> _ASSIGNMENT_: For the listing below, print exactly the lines from the line with "IOT App Development (19, 2380)" to the line with "Write a review (344, 1673)", both included, and nothing beyond them.
Segment Open
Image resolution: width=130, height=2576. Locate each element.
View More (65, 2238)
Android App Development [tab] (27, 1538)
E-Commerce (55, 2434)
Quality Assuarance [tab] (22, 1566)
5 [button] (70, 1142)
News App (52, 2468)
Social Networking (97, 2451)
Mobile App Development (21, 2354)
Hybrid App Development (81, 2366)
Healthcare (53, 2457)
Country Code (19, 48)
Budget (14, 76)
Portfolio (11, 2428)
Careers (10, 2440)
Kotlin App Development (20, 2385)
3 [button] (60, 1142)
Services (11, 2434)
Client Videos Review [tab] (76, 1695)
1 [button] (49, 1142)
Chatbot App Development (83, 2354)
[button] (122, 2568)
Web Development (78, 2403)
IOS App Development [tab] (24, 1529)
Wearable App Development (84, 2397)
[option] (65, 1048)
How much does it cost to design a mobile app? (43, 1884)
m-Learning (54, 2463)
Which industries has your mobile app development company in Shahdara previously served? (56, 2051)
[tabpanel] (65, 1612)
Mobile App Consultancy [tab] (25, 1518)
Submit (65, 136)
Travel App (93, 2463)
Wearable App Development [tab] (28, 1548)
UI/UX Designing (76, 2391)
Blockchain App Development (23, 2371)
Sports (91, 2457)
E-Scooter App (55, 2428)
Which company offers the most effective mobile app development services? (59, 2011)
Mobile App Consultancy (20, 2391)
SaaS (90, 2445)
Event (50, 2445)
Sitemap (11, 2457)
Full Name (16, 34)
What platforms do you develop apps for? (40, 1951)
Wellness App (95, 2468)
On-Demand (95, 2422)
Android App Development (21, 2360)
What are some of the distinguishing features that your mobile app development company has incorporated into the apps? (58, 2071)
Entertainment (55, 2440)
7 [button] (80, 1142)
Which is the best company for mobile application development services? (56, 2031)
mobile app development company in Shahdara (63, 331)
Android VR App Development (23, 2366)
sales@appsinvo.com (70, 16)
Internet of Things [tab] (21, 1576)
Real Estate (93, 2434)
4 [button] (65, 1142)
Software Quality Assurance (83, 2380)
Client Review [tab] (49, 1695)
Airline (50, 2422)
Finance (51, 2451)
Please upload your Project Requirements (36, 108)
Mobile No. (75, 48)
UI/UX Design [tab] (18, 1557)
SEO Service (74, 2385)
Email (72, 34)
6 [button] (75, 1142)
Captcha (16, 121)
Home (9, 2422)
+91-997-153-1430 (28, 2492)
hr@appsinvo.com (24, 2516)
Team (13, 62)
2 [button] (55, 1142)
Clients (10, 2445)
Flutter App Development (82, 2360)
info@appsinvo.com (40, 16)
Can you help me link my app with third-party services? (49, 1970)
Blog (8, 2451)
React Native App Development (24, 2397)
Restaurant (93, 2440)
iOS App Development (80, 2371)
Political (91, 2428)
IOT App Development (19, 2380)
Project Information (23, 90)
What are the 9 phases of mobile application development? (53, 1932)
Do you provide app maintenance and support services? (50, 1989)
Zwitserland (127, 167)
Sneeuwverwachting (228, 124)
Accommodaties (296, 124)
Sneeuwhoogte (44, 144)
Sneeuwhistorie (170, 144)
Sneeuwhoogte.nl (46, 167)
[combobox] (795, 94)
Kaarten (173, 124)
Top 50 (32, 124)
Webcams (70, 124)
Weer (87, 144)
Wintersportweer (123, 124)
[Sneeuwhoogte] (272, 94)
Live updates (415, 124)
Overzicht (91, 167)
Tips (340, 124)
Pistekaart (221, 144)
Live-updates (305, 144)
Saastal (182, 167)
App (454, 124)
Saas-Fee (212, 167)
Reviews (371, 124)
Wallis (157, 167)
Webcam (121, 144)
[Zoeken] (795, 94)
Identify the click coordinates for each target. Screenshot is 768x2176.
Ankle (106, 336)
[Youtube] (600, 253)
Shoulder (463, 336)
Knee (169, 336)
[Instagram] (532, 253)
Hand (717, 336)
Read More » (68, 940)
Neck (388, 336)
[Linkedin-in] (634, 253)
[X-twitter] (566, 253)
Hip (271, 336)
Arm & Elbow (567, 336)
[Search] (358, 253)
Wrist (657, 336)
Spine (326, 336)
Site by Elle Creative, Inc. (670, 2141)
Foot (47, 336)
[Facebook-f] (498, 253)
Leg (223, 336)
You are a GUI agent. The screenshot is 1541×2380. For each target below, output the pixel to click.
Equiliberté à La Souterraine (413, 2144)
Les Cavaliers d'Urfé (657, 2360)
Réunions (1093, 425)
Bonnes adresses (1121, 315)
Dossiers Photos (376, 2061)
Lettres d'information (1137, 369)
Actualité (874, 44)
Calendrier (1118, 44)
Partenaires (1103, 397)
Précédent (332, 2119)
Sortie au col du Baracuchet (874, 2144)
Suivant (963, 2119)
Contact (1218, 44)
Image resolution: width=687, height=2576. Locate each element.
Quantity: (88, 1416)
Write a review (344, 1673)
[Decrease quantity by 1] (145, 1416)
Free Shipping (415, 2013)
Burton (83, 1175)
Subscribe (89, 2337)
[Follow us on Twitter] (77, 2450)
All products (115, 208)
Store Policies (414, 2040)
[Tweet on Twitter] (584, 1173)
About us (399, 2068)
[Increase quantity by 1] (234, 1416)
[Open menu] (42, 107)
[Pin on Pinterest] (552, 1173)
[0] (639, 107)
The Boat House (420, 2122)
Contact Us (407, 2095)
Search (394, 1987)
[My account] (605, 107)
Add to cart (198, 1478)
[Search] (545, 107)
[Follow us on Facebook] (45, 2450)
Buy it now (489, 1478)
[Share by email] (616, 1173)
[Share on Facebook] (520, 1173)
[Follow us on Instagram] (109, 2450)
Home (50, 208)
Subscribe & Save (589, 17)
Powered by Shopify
Segment Closed
> _FINISHED TASK_:
IOT App Development (19, 2380)
Project Information (23, 90)
What are the 9 phases of mobile application development? (53, 1932)
Do you provide app maintenance and support services? (50, 1989)
Zwitserland (127, 167)
Sneeuwverwachting (228, 124)
Accommodaties (296, 124)
Sneeuwhoogte (44, 144)
Sneeuwhistorie (170, 144)
Sneeuwhoogte.nl (46, 167)
[combobox] (795, 94)
Kaarten (173, 124)
Top 50 (32, 124)
Webcams (70, 124)
Weer (87, 144)
Wintersportweer (123, 124)
[Sneeuwhoogte] (272, 94)
Live updates (415, 124)
Overzicht (91, 167)
Tips (340, 124)
Pistekaart (221, 144)
Live-updates (305, 144)
Saastal (182, 167)
App (454, 124)
Saas-Fee (212, 167)
Reviews (371, 124)
Wallis (157, 167)
Webcam (121, 144)
[Zoeken] (795, 94)
Identify the click coordinates for each target. Screenshot is 768x2176.
Ankle (106, 336)
[Youtube] (600, 253)
Shoulder (463, 336)
Knee (169, 336)
[Instagram] (532, 253)
Hand (717, 336)
Read More » (68, 940)
Neck (388, 336)
[Linkedin-in] (634, 253)
[X-twitter] (566, 253)
Hip (271, 336)
Arm & Elbow (567, 336)
[Search] (358, 253)
Wrist (657, 336)
Spine (326, 336)
Site by Elle Creative, Inc. (670, 2141)
Foot (47, 336)
[Facebook-f] (498, 253)
Leg (223, 336)
You are a GUI agent. The screenshot is 1541×2380. For each target below, output the pixel to click.
Equiliberté à La Souterraine (413, 2144)
Les Cavaliers d'Urfé (657, 2360)
Réunions (1093, 425)
Bonnes adresses (1121, 315)
Dossiers Photos (376, 2061)
Lettres d'information (1137, 369)
Actualité (874, 44)
Calendrier (1118, 44)
Partenaires (1103, 397)
Précédent (332, 2119)
Sortie au col du Baracuchet (874, 2144)
Suivant (963, 2119)
Contact (1218, 44)
Image resolution: width=687, height=2576. Locate each element.
Quantity: (88, 1416)
Write a review (344, 1673)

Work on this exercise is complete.